Terms of Service
Last Updated: February 9, 2026
Welcome to Blumox Technologies. These Terms of Service ("Terms") govern your use of our website, products, and services. By accessing or using our services, you agree to be bound by these Terms. If you do not agree with any part of these Terms, please do not use our services.
1. Definitions
- "Company," "we," "us," or "our" refers to Blumox Technologies, located at A2/5A, WHS Block 2, Kirti Nagar, New Delhi - 110015, India.
- "Services" refers to all IT services, software development, consulting, and products provided by Blumox Technologies.
- "Client," "you," or "your" refers to the individual or entity using our services.
- "Agreement" refers to these Terms of Service along with any project-specific contracts or statements of work.
- "Deliverables" refers to the work products, software, or services provided under a project agreement.
2. Acceptance of Terms
By accessing our website, engaging our services, or entering into a project agreement with us, you acknowledge that you have read, understood, and agree to be bound by these Terms and our Privacy Policy.

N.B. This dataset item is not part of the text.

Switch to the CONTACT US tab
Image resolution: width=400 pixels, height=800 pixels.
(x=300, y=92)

These Terms apply to all visitors, users, and clients of our services.
3. Services Offered
Blumox Technologies provides a range of IT services, including but not limited to:
- Custom software development
- Mobile application development (iOS and Android)
- Web design and development
- Enterprise Resource Planning (ERP) and Customer Relationship Management (CRM) solutions
- Cloud computing and DevOps services
- SaaS products and platforms
- IT consulting and technical support
Specific services, deliverables, timelines, and pricing will be outlined in individual project agreements or statements of work.

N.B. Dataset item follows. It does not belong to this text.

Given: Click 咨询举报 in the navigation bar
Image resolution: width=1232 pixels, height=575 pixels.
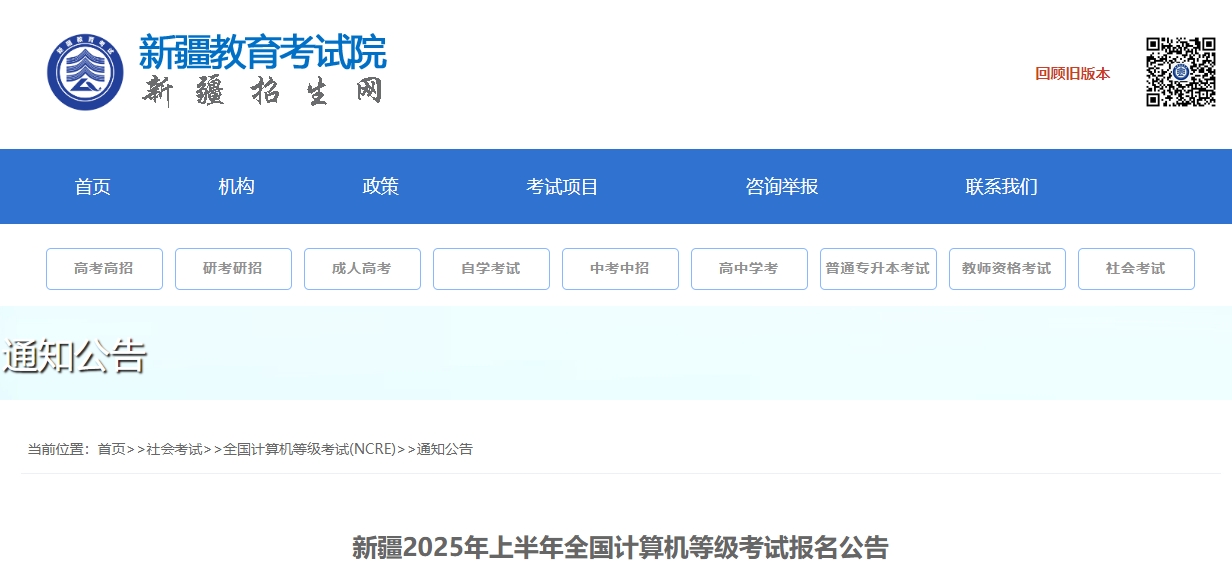Looking at the screenshot, I should pyautogui.click(x=781, y=186).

4. Project Agreements and Scope
4.1 Proposals and Quotations
All proposals and quotations provided by us are valid for 30 days from the date of issue unless otherwise specified. Prices are subject to change after this period.
4.2 Scope of Work
The scope of work for each project will be defined in a written agreement or statement of work. Any changes to the scope must be agreed upon in writing and may result in additional charges.
4.3 Project Timeline
We will make reasonable efforts to meet agreed-upon timelines. However, timelines are estimates and may be subject to change due to factors beyond our control, including but not limited to client delays, scope changes, or technical challenges.
5. Client Responsibilities
To ensure successful project delivery, clients agree to:
- Provide timely feedback, approvals, and necessary information
- Designate a primary point of contact for project communication
- Provide access to required systems, platforms, and resources
- Review and approve deliverables within agreed timeframes
- Make timely payments as per the agreed payment schedule
- Ensure that all content, materials, and information provided do not infringe on third-party rights
6. Payment Terms
6.1 Pricing and Invoicing
All prices are quoted in Indian Rupees (INR) unless otherwise specified. Invoices will be issued according to the payment schedule outlined in the project agreement.
6.2 Payment Schedule
Unless otherwise agreed, our standard payment terms are:
- 50% advance payment upon project commencement
- 25% payment upon milestone completion or mid-project review
- 25% final payment upon project completion and delivery
6.3 Late Payments
Payments are due within 15 days of invoice date. Late payments may incur interest charges of 1.5% per month or the maximum rate permitted by law, whichever is lower. We reserve the right to suspend work on projects with overdue payments.
6.4 Taxes
All prices are exclusive of applicable taxes (GST, service tax, etc.) unless otherwise stated. Clients are responsible for all applicable taxes.
7. Intellectual Property Rights
7.1 Client-Owned IP
Upon full payment, clients will own the intellectual property rights to custom deliverables created specifically for them, subject to the following:
- We retain rights to any pre-existing code, frameworks, libraries, or tools used in the project
- We retain rights to general methodologies, processes, and know-how developed during the project
- We may use the project as a portfolio piece unless otherwise agreed in writing
7.2 Company-Owned IP
We retain all rights to our proprietary tools, frameworks, templates, and methodologies. Clients receive a license to use these as part of the delivered solution but do not acquire ownership rights.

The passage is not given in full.